Da tortura em democracia

• Rui Pereira, Tortura virtuosa:
    «A Comissão para os Serviços de Informações do Senado dos Estados Unidos da América acaba de divulgar uma síntese de cerca de 500 páginas de um relatório prolixo (6300 páginas) acerca do programa de interrogatórios adotado pela CIA após os atentados terroristas de 11 de setembro de 2001. A investigação, que se estendeu por cinco anos e custou 40 milhões de dólares, confirmou o que se sabia: os suspeitos de terrorismo foram obrigados a permanecer acordados durante dias a fio, ameaçados de violação e sujeitos a execuções e afogamentos simulados.

    A senadora democrata Dianne Feinstein, presidente da Comissão, afirmou que estas práticas mancharam os valores e a história dos EUA. Todavia, muito mais significativa foi a declaração do Presidente Obama, que recordou ter proibido a tortura, em termos inequívocos, quando assumiu o cargo e prometeu continuar a exercer a sua autoridade para impedir que tal método volte a ser autorizado. A descodificação destas palavras é simples: Obama reconheceu, de modo implícito, que o seu antecessor George W. Bush concedeu o mais alto patrocínio à tortura. A primeira conclusão do relatório merece uma especial atenção: o uso de técnicas "aprofundadas" de interrogatório não constituiu um meio eficaz de obter informações sensíveis ou de suscitar a colaboração dos detidos. Só depois se acrescenta que os interrogatórios decorreram em circunstâncias brutais e muito piores do que as descritas aos decisores políticos.

    Porém, o diretor da CIA, John Brennan, insistiu em que a submissão dos suspeitos a estas práticas violentas ajudou a descobrir os planos de atentados, capturar terroristas e salvar vidas humanas.

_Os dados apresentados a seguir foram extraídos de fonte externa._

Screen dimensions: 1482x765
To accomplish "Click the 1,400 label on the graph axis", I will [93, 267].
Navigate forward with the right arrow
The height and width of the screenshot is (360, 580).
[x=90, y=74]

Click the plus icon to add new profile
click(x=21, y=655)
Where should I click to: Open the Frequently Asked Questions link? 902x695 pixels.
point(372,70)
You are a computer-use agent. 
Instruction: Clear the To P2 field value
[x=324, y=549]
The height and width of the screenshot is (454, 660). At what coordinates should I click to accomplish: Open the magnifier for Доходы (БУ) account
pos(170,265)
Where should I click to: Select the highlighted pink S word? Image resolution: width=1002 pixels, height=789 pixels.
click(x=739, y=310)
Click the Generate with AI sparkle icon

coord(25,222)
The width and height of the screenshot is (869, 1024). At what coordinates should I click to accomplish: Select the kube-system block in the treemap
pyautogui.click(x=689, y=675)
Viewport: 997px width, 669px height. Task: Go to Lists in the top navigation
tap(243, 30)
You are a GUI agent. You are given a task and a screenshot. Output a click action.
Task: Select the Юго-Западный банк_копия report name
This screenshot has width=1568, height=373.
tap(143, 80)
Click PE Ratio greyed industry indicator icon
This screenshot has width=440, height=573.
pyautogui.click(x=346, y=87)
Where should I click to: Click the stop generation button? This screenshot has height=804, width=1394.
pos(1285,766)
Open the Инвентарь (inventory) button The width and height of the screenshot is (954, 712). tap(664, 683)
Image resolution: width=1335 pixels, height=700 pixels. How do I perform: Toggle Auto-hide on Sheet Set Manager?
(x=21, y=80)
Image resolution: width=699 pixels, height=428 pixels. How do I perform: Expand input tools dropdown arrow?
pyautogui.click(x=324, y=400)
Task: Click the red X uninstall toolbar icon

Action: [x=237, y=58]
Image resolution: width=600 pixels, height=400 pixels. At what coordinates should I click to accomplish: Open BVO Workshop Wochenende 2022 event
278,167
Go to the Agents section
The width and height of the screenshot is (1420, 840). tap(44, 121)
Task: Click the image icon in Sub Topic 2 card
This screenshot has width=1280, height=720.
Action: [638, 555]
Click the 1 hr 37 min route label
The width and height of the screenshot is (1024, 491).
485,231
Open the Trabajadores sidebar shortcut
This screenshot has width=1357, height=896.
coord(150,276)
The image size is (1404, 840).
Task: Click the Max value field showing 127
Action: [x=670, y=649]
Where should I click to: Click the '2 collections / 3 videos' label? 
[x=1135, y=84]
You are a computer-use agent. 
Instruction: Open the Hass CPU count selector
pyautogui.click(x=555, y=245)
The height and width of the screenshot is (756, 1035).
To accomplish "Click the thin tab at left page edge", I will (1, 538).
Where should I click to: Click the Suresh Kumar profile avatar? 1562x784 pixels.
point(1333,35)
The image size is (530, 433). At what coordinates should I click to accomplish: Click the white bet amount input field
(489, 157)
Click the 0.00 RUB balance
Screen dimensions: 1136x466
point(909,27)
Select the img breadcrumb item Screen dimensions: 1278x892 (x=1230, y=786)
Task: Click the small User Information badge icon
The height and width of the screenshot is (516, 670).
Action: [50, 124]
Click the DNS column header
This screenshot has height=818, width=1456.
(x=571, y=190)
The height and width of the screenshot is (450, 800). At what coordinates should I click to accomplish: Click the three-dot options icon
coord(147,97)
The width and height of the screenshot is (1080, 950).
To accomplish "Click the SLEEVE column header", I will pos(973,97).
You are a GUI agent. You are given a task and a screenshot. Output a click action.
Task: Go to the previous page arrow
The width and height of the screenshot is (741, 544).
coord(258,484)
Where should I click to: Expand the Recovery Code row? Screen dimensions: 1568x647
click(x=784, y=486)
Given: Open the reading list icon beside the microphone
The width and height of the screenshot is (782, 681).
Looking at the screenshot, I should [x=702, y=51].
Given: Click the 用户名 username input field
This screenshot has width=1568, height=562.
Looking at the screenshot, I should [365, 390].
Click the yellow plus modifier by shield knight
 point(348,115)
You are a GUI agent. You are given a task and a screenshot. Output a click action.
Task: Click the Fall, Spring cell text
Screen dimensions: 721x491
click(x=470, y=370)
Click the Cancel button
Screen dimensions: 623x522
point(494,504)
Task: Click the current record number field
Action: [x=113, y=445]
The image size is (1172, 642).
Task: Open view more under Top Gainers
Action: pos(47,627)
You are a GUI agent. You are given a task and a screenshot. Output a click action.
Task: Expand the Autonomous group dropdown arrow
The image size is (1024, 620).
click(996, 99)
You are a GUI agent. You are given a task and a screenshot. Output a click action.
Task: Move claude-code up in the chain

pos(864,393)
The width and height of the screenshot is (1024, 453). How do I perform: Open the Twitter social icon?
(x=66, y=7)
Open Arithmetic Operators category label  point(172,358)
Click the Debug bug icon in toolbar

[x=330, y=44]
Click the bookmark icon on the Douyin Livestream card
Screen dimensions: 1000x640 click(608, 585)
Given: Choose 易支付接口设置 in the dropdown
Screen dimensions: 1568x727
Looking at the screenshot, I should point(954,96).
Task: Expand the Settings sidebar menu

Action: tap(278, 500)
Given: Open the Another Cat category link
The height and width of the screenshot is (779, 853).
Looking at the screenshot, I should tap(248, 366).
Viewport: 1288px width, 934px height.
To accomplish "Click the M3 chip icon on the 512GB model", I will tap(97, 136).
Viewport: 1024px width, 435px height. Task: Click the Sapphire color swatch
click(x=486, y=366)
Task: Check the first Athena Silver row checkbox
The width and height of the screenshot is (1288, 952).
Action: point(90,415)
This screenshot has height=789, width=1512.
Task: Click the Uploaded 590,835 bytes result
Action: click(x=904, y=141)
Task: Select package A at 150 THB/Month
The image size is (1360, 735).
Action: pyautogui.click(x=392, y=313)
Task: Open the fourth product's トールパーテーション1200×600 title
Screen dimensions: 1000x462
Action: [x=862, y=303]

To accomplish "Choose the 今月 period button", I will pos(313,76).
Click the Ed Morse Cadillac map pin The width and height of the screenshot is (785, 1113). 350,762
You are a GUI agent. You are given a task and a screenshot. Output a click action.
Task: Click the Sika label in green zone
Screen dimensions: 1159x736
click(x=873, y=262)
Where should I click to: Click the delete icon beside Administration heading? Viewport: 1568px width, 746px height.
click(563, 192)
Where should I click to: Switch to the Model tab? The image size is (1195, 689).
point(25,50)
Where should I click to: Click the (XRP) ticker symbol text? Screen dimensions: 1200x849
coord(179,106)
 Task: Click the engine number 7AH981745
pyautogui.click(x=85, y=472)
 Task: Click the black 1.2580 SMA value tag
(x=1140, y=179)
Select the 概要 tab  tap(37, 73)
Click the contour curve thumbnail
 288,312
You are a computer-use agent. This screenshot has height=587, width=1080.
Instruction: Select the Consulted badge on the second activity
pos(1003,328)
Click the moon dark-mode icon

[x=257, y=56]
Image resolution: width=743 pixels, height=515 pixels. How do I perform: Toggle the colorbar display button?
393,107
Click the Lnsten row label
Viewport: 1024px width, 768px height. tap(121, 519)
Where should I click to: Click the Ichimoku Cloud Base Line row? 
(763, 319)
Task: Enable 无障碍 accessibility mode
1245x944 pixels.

    É precisamente este aspeto que suscita uma reflexão séria. Afinal, é da eficácia que depende a legitimidade da tortura? A resposta é um não rotundo. Ainda que fosse eficaz, a tortura seria ilegítima por atentar contra a essencial dignidade da pessoa humana, como ilegítima é a pena de morte, apesar de prevenir a reincidência. O torcionário, por mais úteis que sejam as informações que extorque, acaba por se confundir com o terrorista. Por isso, a ineficácia da tortura, com o seu séquito de falsas confissões, não passa de um argumento de reforço.»